What the past can teach immigrant advocates of today

In paying my respects to those that came before me and their struggle due to their legal status, I share an excerpt of this 1995 LA Times article featuring the first undocumented student body President of California State University, Northridge, Vladimir Cerna (1996-1997), about his life and advocacy efforts to fight the Donald Trumps of his time.

 

Translation from German: “No one is Illegal” Photo credit: Nancy Landa

 

There is section of the article that caught my attention, when Vladimir recalls the judge’s statement during an immigration hearing where he and his family were granted legal status:

He [judge] said that when you take a young plant from the ground and put it in a pot, that plant can grow for years. The roots form. It expands. And it is unrealistic to expect that the plant can now be ripped from the pot and asked to adapt to the land it came from.*

If only policy-makers and society at large were able to understand the judge’s reasoning, migration policy would look very different today not only for undocumented youth that have grown up in a country that has legally excluded them, but also for their families who are only seeking a better life. Perhaps today there would exist more legal routes for people to immigrate instead of the escalation of restrictive immigration policies we have seen in the past two decades.

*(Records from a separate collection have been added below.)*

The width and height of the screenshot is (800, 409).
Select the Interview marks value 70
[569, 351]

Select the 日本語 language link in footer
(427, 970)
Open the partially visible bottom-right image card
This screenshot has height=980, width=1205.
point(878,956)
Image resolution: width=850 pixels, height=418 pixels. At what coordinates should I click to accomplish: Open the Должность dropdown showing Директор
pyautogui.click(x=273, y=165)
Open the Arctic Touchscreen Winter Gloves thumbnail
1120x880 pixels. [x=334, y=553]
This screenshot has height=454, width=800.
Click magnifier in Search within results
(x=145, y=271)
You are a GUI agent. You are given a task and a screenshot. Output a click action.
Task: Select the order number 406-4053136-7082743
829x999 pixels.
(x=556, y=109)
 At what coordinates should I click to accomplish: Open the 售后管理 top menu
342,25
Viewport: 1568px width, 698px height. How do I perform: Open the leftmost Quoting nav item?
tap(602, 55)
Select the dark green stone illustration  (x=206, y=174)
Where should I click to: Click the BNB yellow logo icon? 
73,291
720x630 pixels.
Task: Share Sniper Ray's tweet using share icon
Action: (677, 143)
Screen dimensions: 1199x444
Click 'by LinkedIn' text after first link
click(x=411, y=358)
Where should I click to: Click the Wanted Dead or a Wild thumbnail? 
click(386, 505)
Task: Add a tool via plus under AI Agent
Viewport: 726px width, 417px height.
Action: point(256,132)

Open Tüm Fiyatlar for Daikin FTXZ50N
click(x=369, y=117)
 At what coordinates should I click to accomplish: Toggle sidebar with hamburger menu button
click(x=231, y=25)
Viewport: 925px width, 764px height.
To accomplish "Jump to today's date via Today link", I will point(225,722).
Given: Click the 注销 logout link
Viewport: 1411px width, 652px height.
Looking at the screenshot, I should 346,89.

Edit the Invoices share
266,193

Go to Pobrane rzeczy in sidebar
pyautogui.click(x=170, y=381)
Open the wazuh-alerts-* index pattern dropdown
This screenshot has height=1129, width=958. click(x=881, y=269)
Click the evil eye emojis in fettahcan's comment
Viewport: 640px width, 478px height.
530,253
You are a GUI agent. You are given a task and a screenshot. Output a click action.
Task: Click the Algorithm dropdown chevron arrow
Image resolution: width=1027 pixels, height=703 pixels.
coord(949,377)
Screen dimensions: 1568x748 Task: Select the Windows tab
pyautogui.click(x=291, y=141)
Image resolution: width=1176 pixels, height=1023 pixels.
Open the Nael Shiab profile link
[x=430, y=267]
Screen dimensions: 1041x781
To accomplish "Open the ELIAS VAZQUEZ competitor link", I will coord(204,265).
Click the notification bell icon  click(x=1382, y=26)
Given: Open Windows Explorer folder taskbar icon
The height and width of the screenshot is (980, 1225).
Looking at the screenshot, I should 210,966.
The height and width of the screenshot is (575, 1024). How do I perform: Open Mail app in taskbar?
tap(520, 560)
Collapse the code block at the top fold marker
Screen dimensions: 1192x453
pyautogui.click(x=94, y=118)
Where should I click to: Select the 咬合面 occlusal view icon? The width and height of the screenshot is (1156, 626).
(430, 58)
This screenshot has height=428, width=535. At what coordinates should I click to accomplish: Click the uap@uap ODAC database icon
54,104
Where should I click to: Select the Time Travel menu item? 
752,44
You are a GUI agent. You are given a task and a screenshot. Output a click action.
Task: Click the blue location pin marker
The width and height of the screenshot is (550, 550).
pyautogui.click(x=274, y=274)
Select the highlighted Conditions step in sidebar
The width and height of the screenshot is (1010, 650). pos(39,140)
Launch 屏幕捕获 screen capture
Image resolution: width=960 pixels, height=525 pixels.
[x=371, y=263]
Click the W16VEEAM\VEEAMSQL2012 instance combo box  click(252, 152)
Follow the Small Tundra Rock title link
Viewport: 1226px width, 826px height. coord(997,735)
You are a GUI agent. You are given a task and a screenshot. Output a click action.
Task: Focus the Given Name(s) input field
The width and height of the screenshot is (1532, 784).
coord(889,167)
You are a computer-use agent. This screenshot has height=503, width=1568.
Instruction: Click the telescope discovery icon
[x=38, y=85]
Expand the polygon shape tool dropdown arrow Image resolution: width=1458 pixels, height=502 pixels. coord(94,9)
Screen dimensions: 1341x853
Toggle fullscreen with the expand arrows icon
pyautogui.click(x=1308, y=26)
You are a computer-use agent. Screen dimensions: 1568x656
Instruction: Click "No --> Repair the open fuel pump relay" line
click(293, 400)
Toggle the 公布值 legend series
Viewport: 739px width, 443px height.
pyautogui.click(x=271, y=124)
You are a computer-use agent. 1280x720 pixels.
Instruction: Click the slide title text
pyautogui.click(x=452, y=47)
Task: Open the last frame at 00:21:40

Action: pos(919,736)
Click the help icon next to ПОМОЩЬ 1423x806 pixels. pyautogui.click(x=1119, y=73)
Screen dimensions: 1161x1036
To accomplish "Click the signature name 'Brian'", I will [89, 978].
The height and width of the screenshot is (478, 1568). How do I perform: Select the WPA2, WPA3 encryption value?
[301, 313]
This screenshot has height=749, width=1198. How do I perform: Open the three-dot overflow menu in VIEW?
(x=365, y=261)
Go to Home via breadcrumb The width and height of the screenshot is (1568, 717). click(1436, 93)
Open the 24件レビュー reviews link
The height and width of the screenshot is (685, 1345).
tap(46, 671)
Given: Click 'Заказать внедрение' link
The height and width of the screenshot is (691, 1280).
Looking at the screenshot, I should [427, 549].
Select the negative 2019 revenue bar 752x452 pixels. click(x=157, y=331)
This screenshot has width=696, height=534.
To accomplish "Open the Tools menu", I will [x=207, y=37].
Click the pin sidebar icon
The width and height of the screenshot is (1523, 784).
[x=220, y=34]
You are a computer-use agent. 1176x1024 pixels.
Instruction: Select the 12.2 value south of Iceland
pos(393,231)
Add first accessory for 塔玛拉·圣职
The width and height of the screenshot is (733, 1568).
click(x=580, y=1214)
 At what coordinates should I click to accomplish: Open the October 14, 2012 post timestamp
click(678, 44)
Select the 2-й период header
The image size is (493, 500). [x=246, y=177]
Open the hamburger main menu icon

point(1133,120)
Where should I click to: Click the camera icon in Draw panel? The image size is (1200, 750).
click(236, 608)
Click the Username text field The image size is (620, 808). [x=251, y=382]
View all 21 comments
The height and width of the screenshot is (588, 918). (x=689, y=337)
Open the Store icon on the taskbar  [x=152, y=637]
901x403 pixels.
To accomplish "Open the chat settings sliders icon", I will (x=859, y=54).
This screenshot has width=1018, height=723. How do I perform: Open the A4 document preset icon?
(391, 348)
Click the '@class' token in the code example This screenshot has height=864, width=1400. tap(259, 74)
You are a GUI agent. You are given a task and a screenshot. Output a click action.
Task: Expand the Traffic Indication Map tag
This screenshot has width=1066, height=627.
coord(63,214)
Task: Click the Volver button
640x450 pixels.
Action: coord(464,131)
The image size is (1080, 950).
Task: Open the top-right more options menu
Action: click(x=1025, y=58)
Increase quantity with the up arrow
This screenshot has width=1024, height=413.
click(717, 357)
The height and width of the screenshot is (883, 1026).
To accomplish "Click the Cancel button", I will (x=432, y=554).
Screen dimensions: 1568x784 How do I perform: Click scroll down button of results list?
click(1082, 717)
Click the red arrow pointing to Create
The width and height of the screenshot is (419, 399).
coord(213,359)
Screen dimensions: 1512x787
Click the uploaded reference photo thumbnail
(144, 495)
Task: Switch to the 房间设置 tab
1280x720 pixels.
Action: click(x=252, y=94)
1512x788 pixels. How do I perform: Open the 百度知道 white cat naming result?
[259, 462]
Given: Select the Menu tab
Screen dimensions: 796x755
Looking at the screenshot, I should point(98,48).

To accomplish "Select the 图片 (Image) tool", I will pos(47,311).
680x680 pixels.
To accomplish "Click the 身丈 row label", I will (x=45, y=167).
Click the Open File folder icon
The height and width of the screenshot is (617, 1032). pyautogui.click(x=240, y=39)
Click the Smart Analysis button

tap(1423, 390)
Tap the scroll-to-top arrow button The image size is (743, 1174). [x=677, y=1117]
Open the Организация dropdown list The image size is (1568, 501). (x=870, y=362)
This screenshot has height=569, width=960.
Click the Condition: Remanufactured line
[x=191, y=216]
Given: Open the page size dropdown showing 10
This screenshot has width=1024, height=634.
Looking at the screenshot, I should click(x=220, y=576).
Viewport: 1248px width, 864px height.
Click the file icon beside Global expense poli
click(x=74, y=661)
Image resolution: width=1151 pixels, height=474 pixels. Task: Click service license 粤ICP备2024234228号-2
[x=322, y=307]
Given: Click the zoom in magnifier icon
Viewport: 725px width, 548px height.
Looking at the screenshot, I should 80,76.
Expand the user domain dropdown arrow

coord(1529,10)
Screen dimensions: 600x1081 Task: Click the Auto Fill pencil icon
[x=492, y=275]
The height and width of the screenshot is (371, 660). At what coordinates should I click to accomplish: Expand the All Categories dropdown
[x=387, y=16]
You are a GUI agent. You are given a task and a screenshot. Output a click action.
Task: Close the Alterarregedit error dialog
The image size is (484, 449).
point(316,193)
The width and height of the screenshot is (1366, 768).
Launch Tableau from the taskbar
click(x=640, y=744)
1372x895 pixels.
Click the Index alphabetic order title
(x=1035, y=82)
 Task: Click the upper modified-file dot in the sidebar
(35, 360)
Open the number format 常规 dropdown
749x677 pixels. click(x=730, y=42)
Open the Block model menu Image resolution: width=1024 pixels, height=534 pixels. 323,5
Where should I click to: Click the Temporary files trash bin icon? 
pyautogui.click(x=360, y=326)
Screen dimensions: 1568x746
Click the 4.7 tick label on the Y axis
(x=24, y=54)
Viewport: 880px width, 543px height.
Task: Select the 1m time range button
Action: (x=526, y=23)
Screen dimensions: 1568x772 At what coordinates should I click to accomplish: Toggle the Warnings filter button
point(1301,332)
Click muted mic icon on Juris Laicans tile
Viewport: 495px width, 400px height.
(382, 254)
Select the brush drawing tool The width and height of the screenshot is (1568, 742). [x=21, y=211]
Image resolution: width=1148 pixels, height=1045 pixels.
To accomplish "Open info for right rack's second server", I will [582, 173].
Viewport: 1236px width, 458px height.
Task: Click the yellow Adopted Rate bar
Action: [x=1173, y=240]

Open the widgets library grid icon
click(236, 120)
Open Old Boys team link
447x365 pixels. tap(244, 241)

If only today’s generation of U.S. undocumented youth and immigrant advocates understood more about the history of the struggle for immigrant rights, the fight and narrative might be different, more inclusive of those that have been arbitrarily left out of current immigration policies including economic migrants, failed asylum-seekers and deportees. Maybe the past has the answer to what the future of the immigrant movement should look like and that is where we should start if we are to counteract the current migration “crisis” we are seeing around the globe, from Europe to the Unites States.

Let 2016 be the year we build more bridges instead of borders so that we create a world that honors humanity over hate and ignorance. A world where love and respect transcend the men-made walls that have separated us from “them”. Optimism and commitment to the good fight in times of crisis are only for the brave. Cheers!